▶ Exercises to complete:
(1) Using the passage on Rethymnon's churches, explain why Bishop Carrara refused to celebrate mass in the new cathedral on the Fortezza, and what the passage suggests was his real motive.
(2) Translate this sentence from the passage on Rethymnon's churches into Spanish: "There are three further churches on the summit of the Fortezza which overlooks the old town: Saint Nicholas, Saint Catherine and Saint Theodore."
(3) Answer these questions from the passage on Rethymnon's churches:
(a) In what year was the mosque reconsecrated as a church dedicated to Saint Nicholas?
(b) Who paid for the building of the Corpus Christi Chapel?
(c) In what year was the earlier cathedral in the old town destroyed?

After the Turks left Crete, the mosque was reconsecrated as a church in 1925 with a dedication to Saint Nicholas. However, it was seldom if ever used as a church, and for many years housed a Music School. Now known as the Odeio, it is used for lectures, concerts and theatre performances, and is open to the public, although the minaret has been closed for restoration in recent years and is cladded in scaffolding.

The Corpus Christi Chapel, beside the Nerantze Mosque (Photograph: Patrick Comerford, 2012)

To the west of the church is the shell of the Corpus Christi Chapel, with a Renaissance doorway. This small church, was built at the expense of the sisters Anna and Maria Muazzo, from a well-known Venetian family in Rethymnon whose name survives in the name of boutique hotel nearby.

When the town fell to the Turks in 1657, the Chapel of Corpus Christi was turned into a library and was also used as a madrassa or Islamic religious school.

There are three further churches on the summit of the Fortezza which overlooks the old town: Saint Nicholas, Saint Catherine and Saint Theodore.

The Venetian Cathedral of Saint Nicholas was converted into the Sultan Ibrahim Han Mosque (Photograph: Patrick Comerford, 2012)

The Sultan Ibrahim Han Mosque, in the middle of the Venetian Fortezza, was originally the Venetian Cathedral of Saint Nicholas or San Nicolo, built in the 1580s. It replaced an earlier cathedral down below in the old town that had been destroyed in 1571 during an attack on Rethymnon by the Pasha of Algeria, Ulu Ali Reis.

The former Episcopal Palace on the Fortezza was built in 1575 (Photograph: Patrick Comerford, 2012)

A new Episcopal Palace was also built on the Fortezza in 1575, and in 1583 Bishop Chiapone of Rethymnon laid the foundation stone for the new cathedral. However, it may have been too small a building for its purpose, and when the cathedral was completed in 1585 Bishop Chiapone’s successor, Bishop Carrara, refused to celebrated the mass there, claiming conditions in the cathedral were too cramped and there were no sacred vessels there.

Perhaps these were only excuses, for Bishop Carrara did not want to move up to the Fortezza, and hoped to stay living in the Bishop’s Palace in Arampatzoglou Street (Thessaloníkis Street) in the old town.

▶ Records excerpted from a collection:
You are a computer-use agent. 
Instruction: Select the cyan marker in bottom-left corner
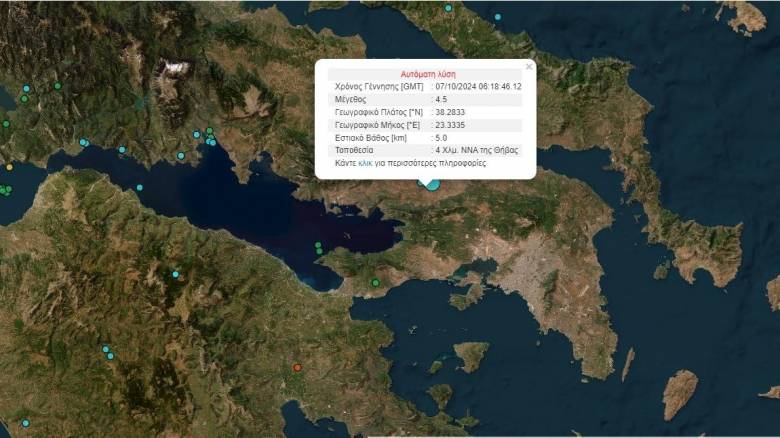point(25,422)
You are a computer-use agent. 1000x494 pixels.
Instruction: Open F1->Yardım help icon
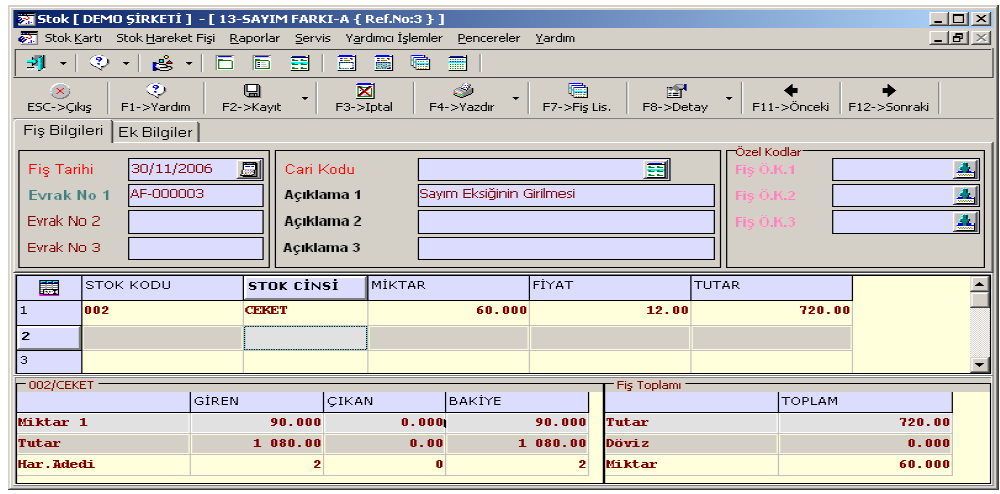click(155, 92)
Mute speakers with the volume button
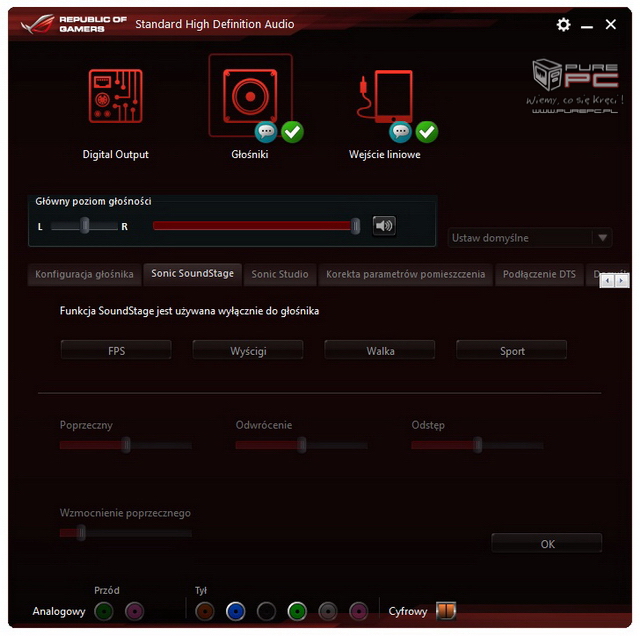This screenshot has width=640, height=636. [384, 226]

▶ Your written answers:
(1) Bishop Carrara said the cathedral was too cramped and had no sacred vessels. The passage suggests these may have been excuses: he did not want to move up to the Fortezza and hoped to keep living in the Bishop's Palace in Arampatzoglou Street in the old town.

(2) Hay otras tres iglesias en la cima de la Fortezza, que domina el casco antiguo: San Nicolás, Santa Catalina y San Teodoro.

(3)
(a) 1925
(b) The sisters Anna and Maria Muazzo
(c) 1571